Highlighting Argentina’s progress in New York, but warning about the deficit
The discussion of the seminar organized by the Emerging Markets Traders Association in New York turned on the country’s macroeconomic situation. Analysts highlighted the management by Fábrega and the government’s policy on the international front. However, they put into question the fiscal deficit, energy subsidies and inflation. The lawsuit with the vulture funds in New York was in a secondary place. The most optimistic analyses were that the Supreme Court could hear the Argentine case.
Monday, March 3, 2014
By Maria Elena Candia
"There was a very strong consensus that Argentina is not Ukraine nor Venezuela and that is economic situation is far from being like it is in those countries,” said Walter Molano, chief economist at BCP Securities, reviewing the climate that the seminar had about Argentina, organized by the Emerging Markets Traders Association (EMTA) on Friday in New York, which the economist moderated.
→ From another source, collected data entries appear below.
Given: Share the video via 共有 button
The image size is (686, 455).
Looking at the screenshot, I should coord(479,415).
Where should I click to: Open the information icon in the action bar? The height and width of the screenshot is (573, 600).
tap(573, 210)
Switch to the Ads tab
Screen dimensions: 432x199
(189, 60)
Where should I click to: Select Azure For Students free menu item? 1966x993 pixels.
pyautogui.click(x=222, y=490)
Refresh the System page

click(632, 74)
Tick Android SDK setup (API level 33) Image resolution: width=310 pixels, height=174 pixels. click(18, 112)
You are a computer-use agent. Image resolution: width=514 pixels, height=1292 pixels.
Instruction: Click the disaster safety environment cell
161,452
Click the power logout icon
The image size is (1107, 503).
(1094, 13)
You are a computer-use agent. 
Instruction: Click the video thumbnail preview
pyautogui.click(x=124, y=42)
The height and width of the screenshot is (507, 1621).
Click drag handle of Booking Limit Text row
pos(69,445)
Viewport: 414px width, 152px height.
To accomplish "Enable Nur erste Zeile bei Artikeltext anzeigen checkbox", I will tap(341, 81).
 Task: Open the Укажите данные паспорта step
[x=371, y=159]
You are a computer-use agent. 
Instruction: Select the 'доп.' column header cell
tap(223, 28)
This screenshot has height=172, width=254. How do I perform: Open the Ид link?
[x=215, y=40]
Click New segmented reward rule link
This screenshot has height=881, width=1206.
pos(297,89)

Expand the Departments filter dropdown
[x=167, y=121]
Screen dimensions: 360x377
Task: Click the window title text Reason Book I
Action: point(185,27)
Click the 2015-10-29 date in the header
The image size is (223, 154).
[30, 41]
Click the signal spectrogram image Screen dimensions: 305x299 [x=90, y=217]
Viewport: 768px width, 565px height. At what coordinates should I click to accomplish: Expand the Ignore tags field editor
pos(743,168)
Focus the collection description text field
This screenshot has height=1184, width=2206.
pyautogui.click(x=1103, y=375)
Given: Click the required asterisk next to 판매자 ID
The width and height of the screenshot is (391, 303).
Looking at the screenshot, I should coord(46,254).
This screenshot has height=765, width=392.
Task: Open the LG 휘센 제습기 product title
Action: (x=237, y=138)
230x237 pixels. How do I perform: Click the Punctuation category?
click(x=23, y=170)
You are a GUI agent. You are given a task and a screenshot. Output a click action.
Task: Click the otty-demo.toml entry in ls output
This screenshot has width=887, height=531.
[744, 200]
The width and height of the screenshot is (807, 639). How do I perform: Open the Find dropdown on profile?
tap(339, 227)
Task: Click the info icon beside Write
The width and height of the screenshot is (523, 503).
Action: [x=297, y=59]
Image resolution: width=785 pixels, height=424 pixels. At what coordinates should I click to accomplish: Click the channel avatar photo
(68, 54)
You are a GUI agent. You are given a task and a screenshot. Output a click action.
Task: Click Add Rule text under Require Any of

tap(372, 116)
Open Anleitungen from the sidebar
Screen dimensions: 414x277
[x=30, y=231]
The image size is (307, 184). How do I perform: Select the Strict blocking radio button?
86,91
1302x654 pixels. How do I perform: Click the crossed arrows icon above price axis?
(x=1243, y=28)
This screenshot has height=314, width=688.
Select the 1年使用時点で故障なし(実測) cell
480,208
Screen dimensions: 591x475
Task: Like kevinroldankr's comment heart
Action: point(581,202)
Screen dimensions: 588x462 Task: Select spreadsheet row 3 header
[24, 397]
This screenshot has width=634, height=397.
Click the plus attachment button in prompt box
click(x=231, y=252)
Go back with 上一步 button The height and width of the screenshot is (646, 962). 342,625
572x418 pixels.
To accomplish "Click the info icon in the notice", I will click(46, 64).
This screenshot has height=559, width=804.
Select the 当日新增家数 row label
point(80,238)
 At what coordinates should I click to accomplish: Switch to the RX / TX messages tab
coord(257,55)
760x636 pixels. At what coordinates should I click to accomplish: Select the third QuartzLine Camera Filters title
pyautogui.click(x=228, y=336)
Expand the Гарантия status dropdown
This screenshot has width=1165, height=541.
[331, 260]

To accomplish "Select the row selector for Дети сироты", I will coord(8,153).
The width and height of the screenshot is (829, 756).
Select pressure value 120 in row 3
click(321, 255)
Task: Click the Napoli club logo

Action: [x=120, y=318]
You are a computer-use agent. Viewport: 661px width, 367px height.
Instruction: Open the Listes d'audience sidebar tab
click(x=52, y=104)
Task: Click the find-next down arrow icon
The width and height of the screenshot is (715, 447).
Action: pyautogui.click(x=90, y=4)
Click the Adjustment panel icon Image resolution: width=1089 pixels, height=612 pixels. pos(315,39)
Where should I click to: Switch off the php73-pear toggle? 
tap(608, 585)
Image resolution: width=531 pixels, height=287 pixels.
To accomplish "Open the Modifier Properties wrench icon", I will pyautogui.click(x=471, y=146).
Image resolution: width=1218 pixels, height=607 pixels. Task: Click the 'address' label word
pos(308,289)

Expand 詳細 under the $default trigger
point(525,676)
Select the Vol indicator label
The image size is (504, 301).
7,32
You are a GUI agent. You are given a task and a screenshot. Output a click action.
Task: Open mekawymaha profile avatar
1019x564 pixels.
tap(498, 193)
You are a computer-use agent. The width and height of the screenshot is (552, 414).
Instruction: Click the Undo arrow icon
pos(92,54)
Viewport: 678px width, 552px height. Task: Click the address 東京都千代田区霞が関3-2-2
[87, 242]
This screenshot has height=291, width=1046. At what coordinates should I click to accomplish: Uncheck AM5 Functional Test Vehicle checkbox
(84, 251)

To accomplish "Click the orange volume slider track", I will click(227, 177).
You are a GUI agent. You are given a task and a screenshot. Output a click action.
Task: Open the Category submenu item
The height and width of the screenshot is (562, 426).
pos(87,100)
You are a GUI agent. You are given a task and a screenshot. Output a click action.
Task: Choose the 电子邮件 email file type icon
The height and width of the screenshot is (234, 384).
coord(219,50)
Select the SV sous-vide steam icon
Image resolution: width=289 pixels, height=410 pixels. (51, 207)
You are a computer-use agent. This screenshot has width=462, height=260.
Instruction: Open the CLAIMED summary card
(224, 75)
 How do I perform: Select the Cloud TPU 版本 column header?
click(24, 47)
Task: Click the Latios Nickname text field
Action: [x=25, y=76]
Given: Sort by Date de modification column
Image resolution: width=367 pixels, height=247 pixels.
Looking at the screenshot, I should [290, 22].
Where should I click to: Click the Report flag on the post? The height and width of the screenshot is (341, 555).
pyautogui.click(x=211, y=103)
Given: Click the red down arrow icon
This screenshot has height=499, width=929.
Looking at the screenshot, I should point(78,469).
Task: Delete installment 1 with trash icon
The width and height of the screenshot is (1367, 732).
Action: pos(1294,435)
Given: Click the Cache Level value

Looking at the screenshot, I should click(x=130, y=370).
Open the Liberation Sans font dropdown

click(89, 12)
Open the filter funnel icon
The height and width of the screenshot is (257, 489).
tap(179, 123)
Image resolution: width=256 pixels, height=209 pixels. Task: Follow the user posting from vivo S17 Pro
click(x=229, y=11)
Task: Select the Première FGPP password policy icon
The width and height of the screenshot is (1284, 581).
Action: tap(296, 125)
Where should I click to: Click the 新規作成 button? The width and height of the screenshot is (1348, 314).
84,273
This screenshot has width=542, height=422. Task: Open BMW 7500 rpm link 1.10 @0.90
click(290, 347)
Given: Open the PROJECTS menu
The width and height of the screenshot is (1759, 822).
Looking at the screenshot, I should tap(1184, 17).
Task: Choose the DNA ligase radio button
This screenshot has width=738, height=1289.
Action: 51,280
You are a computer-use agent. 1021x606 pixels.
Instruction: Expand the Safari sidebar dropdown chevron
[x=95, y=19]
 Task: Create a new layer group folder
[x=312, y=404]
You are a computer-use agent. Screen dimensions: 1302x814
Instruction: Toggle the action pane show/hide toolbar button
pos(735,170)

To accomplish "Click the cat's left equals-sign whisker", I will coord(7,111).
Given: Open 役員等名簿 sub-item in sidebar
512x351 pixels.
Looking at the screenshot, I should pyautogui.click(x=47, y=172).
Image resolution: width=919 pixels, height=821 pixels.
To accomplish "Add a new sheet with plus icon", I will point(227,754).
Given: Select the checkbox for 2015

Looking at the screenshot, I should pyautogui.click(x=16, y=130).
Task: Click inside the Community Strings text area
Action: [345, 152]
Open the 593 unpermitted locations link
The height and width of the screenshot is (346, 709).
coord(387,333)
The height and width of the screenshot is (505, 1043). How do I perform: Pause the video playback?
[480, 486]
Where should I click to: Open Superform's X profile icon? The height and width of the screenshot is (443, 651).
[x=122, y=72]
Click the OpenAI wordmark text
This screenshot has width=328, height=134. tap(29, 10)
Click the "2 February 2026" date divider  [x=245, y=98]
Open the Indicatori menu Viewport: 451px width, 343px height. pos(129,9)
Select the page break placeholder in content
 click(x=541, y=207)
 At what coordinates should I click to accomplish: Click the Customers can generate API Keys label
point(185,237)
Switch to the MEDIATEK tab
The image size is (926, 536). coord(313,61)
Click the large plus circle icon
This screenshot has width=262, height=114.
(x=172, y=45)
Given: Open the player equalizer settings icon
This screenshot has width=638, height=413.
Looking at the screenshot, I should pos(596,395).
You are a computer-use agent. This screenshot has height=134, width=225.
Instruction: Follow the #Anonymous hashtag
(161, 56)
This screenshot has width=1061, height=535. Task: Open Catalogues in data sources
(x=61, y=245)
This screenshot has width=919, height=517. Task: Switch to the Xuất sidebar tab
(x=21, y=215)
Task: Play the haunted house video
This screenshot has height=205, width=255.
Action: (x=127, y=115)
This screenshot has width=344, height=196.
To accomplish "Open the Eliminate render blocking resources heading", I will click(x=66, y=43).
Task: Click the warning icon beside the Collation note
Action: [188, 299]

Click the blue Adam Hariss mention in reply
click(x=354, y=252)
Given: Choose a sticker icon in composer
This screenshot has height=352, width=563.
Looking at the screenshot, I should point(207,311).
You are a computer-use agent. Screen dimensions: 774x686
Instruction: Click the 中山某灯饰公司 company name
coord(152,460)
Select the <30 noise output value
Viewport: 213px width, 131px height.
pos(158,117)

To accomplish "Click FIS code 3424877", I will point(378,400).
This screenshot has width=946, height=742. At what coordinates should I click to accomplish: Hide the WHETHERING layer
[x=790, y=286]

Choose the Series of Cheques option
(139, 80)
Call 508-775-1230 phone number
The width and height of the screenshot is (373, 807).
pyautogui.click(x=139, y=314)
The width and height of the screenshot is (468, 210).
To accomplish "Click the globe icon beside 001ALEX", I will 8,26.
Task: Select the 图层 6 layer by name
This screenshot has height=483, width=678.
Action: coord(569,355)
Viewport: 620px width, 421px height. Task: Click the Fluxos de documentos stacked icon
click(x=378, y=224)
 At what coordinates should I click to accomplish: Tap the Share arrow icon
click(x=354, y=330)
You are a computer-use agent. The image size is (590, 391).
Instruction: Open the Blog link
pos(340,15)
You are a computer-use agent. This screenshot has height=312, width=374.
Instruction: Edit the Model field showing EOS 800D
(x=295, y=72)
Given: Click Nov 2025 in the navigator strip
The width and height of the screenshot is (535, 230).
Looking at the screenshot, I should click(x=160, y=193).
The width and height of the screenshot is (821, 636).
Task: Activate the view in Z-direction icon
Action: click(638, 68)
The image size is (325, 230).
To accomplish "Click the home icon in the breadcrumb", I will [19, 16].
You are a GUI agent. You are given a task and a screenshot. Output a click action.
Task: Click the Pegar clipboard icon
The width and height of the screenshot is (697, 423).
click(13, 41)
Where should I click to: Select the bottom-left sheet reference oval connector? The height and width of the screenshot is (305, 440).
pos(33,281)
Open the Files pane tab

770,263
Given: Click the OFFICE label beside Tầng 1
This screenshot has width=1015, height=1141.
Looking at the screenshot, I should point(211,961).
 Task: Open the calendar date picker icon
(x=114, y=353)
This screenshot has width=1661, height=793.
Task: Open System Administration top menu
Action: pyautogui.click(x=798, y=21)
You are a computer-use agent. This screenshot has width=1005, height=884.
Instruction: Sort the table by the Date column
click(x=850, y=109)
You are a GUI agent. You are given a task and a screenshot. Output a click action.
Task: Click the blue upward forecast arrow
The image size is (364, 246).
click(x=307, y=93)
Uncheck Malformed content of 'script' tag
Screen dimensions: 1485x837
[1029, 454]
The meeting, which was sponsored by Puente, brought together investors and analysts to discuss the current and future state of the Argentine economy. There was a kind of consensus among panelists in recognizing the measures that the government is taking on the international front – like the agreement it signed with Repsol – together with the leadership of the Central Bank under the control of Fábrega. But they also remarked that the government will have to resolve the fiscal deficit for attacking inflation.
In addition to Molano, the seminar included Arturo Porzecanski, professor at The American University, Casey Reckman, analyst from Credit Suisse, Vladimir Werning, director from JP Morgan and economist Guillermo Nielsen.
For Molano, Argentina has imbalances that at some point will have to be addressed. “The problem that was mentioned as being central was around energy subsidies, which feed the fiscal deficit and the monetization of the economy, which pushes up inflation and the distortions in the exchange rate. The solution is out there,” Molano explained in an interview with El Cronista, highlighting that the macroeconomic issues were the center of the discussions in an auditorium that had perfect attendance.
"We see some steps in the right direction, like the commitment with the international agenda and a more active management of monetary policy. However, our main concern is that, in the absence of a strategy to fight against inflation that includes a significant fiscal adjustment, we could see greater pressure on the peso at the end of this year. Otherwise, the government will not be occupying itself with the key underlying questions,” warned Casey Reckman, analyst for Credit Suisse, in statements to this newspaper.
In relation to how they panelists see the country’s near future, Arturo Porzecanski admitted to have painted the darkest scenario. “When people return from their carnival vacations they will find higher prices, which will influence collective bargaining, by which the atmosphere will be very hot. Contrary to what happened in previous years, when companies could earn well and compensate workers for inflation and the government could also count on sufficient resources to give increases, now tax revenue isn’t enough. This makes it clear that nobody could aspire to a 35% salary increase to compensate for inflation,” Porzecanski explained to El Cronista.
While the increase in interest rates helped stabilize the currency exchange market, this is a factor that eliminates credit power and the margins of investment. “This will affect the level of activity. It remains to be seen how severe the recession will be this year,” Porzecanski said.
The lawsuit Argentina maintains with the holdouts in the U.S. Supreme Court, which is always on the agenda of questions about Argentina, was also part of the discussion, while in second place. According to Vladimir Werning, the Court will accept the Argentine case and also will ask for the opinion of the American government. He said that other governments in addition to France will support the country’s position, which will convince the highest court that a problem of international scope is being put forth.